Autoridades dos EUA reconhecem que nenhum plano existente para um ataque preventivo poderia prometer a prevenção de um brutal contra-ataque pela Coreia do Norte, que tem milhares de peças de artilharia e foguetes. Em um reconhecimento implícito de que as opções militares contra o Norte são impalatáveis na melhor das hipóteses e pírricas na pior, o secretário de Defesa dos EUA, Jim Mattis, disse a repórteres na semana passada: “Nós nunca ficamos sem soluções diplomáticas.”
Nos EUA e na Ásia, autoridades acreditam que é necessário tentar negociações e mais pressão econômica, mas admitem ser improvável que travem — e muito menos eliminem — os programas nuclear e de mísseis que a Coreia do Norte considera essenciais para a sua sobrevivência. Isso deixa Washington e seus aliados em Coreia do Sul, Japão e qualquer outro lugar com uma pergunta indesejada: há modo de conviver com uma Coreia do Norte nuclearmente armada, contida e dissuadida a não usar seu arsenal? A única alternativa à ação militar, disseram atuais e ex-autoridades em condição de anonimato, é uma certa combinação de contenção e dissuasão parecida com os tratados de controle de armas que ajudaram a evitar uma guerra nuclear entre EUA e União Soviética.
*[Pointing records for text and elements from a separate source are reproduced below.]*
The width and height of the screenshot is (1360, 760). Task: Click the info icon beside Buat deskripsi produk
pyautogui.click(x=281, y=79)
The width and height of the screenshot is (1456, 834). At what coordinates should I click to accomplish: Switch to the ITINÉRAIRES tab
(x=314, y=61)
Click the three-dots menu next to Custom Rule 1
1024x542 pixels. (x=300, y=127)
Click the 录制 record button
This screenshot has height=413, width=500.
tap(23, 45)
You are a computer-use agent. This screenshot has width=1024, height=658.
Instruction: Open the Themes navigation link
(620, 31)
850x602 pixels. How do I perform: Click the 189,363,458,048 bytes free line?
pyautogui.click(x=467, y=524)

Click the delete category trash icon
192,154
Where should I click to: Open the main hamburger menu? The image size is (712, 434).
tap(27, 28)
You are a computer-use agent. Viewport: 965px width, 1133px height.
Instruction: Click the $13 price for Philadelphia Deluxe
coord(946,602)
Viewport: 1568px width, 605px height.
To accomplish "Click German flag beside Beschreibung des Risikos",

Dentre as opções dos EUA para fortalecer seu poder de dissuasão está a modernização, há muito tempo planejada, da forças nucleares americanas, que assegurariam que a Coreia do Norte seria destruída se disparasse um míssil nuclear contra os EUA, uma base militar americana, Japão ou Coreia do Sul. Outra opção é o aumento dos investimentos em interceptadores de mísseis. Os dois passos teriam de evitar acionar novas corridas armamentistas com Pequim e Moscou, dizem os especialistas.
Não há sinal de que a Casa Branca, que espera que a pressão possa mudar os cálculos do Norte, está pronta para uma estratégia de contenção. Apesar do pessimismo sobre conversas, uma autoridade dos EUA disse que havia uma chance de que a pressão econômica, especialmente da China, combinada com um acordo de negociação, poderia convencer Pyongyang a limitar seu arsenal nuclear. A pergunta que fica, no entanto, é se Trump estaria disposto a se contentar com isso.
“Disciplina e firmeza não são palavras que alguém usa normalmente em uma frase que também tem o nome Donald Trump”, disse Robert Einhorn, ex-autoridade do Departamento de Estado que já negociou com a Coreia do Norte. “Ele reconheceria, com o tempo, que pode não ter escolha?”